Though all fishermen have stories, 66-year-old James Bramlett needs only one. A lifelong resident of Dora, Ala., Bramlett has fished the Black Warrior River his entire life. The son of a coal miner and one of eleven children, Bramlett grew up learning how to fish and hunt from his six brothers. Back then, it was simply a way to feed the family after Bramlett’s father passed when he was five-years-old.
He continues to feed those who could use a free meal. Bramlett can catch a stringer of catfish with ease and he often gives the fish to friends and their family, fully aware that there are people around him who are not as fortunate.

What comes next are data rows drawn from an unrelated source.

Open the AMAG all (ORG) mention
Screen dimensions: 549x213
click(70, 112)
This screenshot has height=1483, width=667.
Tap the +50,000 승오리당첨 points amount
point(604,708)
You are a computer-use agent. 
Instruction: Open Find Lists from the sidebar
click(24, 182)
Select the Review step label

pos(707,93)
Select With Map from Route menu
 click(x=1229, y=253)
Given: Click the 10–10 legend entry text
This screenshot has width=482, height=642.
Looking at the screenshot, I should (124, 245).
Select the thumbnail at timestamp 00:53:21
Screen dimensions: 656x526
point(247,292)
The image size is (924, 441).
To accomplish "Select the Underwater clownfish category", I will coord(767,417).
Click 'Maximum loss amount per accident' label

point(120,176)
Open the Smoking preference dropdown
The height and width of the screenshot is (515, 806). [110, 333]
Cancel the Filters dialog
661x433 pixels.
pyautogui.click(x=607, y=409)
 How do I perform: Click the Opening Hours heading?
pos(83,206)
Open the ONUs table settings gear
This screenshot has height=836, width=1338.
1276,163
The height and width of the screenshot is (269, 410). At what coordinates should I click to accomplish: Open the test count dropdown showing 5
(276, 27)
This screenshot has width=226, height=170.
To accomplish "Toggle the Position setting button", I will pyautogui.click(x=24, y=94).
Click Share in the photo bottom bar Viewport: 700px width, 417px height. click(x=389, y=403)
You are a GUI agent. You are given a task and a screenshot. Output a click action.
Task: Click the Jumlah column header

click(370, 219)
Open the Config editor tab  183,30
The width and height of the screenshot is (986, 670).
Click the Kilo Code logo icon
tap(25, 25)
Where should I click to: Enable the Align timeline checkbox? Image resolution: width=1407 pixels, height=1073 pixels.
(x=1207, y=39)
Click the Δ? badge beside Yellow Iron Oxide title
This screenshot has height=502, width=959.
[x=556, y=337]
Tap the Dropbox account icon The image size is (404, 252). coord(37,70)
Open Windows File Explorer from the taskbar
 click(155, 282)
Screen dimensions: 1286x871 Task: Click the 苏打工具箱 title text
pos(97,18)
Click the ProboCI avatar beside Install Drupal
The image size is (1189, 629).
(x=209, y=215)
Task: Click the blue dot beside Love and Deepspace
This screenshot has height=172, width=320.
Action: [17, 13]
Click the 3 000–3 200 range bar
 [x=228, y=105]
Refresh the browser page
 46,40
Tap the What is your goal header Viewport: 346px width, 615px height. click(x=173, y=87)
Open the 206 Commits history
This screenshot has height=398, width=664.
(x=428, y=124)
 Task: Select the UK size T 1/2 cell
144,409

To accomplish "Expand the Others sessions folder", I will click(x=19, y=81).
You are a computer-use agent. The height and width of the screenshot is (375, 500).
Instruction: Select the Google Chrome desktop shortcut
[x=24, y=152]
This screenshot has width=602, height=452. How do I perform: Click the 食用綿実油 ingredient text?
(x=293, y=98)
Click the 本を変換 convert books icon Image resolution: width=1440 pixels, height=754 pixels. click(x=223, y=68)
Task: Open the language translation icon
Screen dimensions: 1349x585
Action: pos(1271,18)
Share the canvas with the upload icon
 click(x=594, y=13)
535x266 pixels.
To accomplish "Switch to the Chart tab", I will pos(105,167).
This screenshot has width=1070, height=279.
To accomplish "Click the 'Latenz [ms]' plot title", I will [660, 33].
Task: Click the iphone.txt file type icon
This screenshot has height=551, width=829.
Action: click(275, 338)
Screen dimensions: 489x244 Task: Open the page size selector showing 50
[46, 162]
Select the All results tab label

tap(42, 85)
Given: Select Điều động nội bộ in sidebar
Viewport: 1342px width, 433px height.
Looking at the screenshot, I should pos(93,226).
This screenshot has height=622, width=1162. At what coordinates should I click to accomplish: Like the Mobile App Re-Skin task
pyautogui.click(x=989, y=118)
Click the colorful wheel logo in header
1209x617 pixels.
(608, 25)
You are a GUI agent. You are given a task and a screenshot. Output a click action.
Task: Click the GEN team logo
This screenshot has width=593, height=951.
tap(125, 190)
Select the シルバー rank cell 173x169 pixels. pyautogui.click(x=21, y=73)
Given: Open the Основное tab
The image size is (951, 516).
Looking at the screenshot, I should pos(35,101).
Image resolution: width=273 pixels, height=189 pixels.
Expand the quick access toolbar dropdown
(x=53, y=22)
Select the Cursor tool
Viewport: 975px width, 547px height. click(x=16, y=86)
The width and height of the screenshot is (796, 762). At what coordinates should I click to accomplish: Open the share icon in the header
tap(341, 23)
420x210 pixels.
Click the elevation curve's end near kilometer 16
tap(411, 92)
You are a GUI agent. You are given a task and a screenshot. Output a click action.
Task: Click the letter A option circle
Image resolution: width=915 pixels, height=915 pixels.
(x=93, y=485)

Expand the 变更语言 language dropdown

His wife, Jan, is a Birmingham native and like her husband, can haul in a 60-pound catfish. They have been married nearly fifty years and have spent a significant chunk of that time fishing on the Black Warrior. Together, they have taught two boys how to be good men. Their two sons, Chris and Vance, are both veterans of the US Navy.
Bramlett’s F-150 pickup looks naked without his boat hitched onto the back. Their living room walls are lined with old photographs of catfish, bass, their military boys and grandchildren. Yet one wall is different. That wall is dedicated to one purpose: the staggering display of a 69 pound, nine ounce striped bass, an International Game and Fish Association (IGFA) world record.